Anzi, secondo l’articolo di Angelo Bruscino (HuffPost), da un simile passo, ne godrebbe solo la Cina ed il motivo è semplice. Avendo il controllo delle terre rare che servono alle batterie elettriche, incrementerebbe di gran lunga la sua economia. Oppure ne gioverebbe l’America che con l’Inflation Reduction Act ha fatto sì che i costi di transizione li pagasse la collettività e non il singolo che non può permetterselo.

 

Conclusioni

Tuttavia, lo sceicco Yamani (Ministro del petrolio dell’Arabia Saudita dal ’62 allo’ 86) disse:

L’età della pietra non è finita perché sono finite le pietre. Non bisogna aspettare che finisca il petrolio per far finire l’età del petrolio”

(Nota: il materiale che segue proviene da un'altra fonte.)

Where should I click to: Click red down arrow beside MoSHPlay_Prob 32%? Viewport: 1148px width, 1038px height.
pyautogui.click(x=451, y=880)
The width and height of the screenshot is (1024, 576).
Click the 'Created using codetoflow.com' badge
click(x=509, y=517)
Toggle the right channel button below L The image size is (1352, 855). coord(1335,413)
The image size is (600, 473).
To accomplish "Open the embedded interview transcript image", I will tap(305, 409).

Questo sta a significare che per quanto abbiamo bisogno ancora oggi dei combustibili fossili, la loro permanenza non assume automaticamente un’accezione positiva. Ossia, per affrettare la transizione è necessario un cambio deciso, che possa smuovere anche la burocrazia dietro certi meccanismi. Solo in questo modo potremmo effettivamente eliminare i fossili e ridurre il nostro impatto sul pianeta. 

   

Rispetto al tema affrontato, si possono riportare altre notizie peculiari riguardanti i primi 6 giorni della conferenza. Per esempio:

  • l’assenza inaspettata del presidente degli USA Joe Biden;
  • la presenza quadruplicata (rispetto al 2022) di lobbisti legati ai produttori di combustibili fossili;
  • la premier Meloni che parla di una la transizione verso un’economia a basse emissioni di carbonio deve essere equilibrata e realizzabile. Inoltre, riporta l’accento sulla fusione come nuova frontiera energetica.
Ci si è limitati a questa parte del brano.